« La presse est complice, et d’autres facteurs viennent s’ajouter, hélas, un journaliste doit crouter, la vie est chère à Paris et il n’est pas totalement indépendant, sauf quand on arrive au niveau de JKF ou Joffrin. », écrit M. Dugué, dans un commentaire.
Je présume qu’il s’agit de JFK, et alors, il me vient l’envie de hurler de rire.
Quand on voit ce qu’en fait l’intéressé, de sa totale indépendance !
Je sors de feuilleter son « Abécédaire mal-pensant », à la librairie du coin. On ne peut pas dire qu’il risque de mouiller son froc en pissant contre le vent.
Cet indépendant total n’est qu’une baudruche, gonflée à l’hélium cathodique ! Voilà la vérité !
En fait, Sarkozy ne fait que reprendre à son compte, le "J’ai envie, donc j’ai le droit" qui est l’ultime règle de notre société sans règles.

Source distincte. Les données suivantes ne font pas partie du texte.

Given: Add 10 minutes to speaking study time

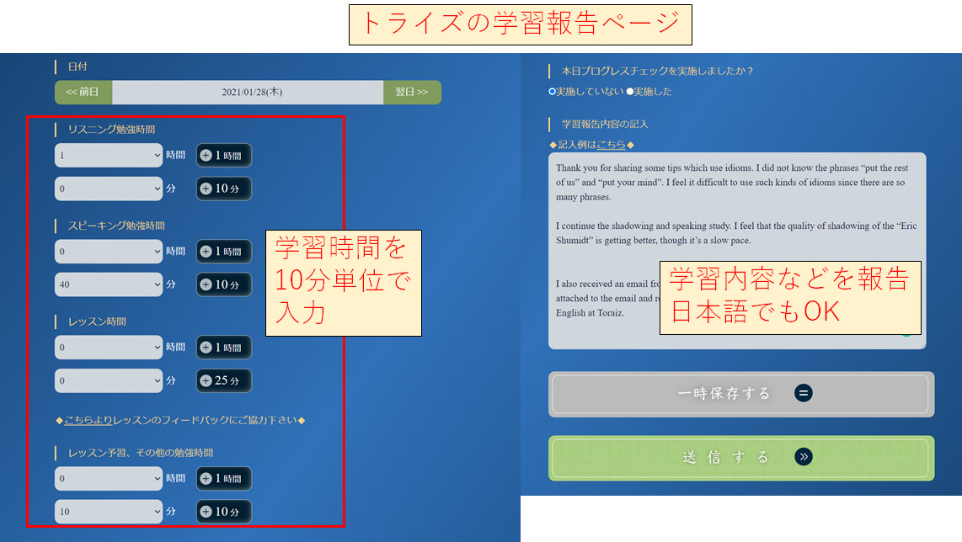Looking at the screenshot, I should pos(224,284).
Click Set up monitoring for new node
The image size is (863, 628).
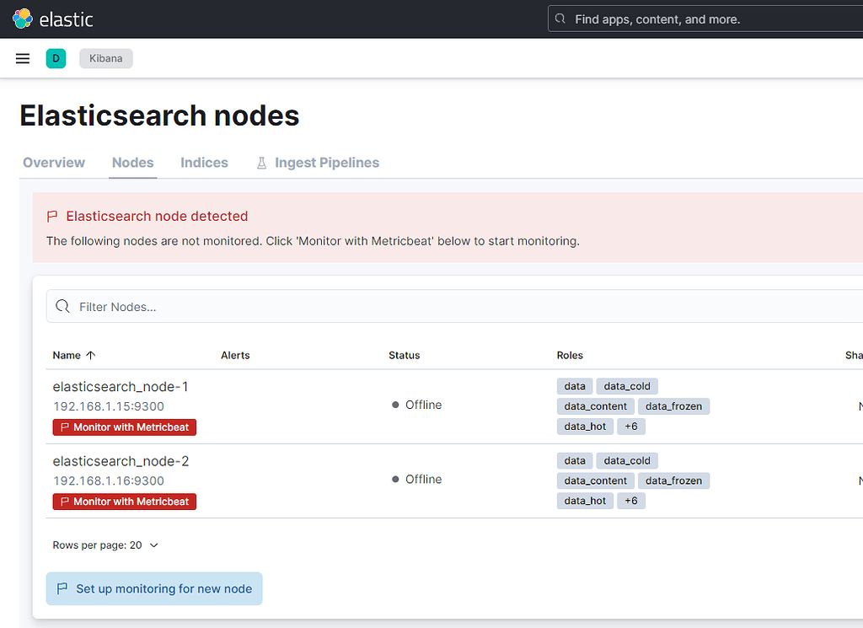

Et quand je lis : "Les empires en décadence se manifestent selon les uns par deux signes. Une perte du sens du réel au profit de règles formelles qui finissent par devenir de nouvelles réalités. Une perte du sens du bien public, au profit de valeurs plus immédiates et hédonistes."
je ne peux mêmpêcher de penser immédiatement en spontanément au mariage homosexuel (perte du sens du réel), à l’homoparentalité (valeur hédoniste) et à la démocratisation de la consommation de drogues prohibées.
De toute façon, quoi que dise ou que fasse Sarkozy - que je méprise -, les Moreigne font l’interprétation qui les arrange.
Les programmes des chaînes publiques sont, aussi, constamment au-dessous de la ceinture, pour cause de course à l’audimat : les Moreigne dénoncent la médiocrité de la TV.
Sarkozy émet une proposition allant dans le sens d’un changement, pour les Moreigne, c’est un cadeau à Bouyghes !
Par conséquent, ce genre d’articles militants est définitivement négligeable. Comme n’importe quelle propagande.
Je précise à l’intention de ceux qui votent « - » que la première image de Badinter qui me vient à l’esprit est, systématiquement, celle de père adoptif de Patrick Henry.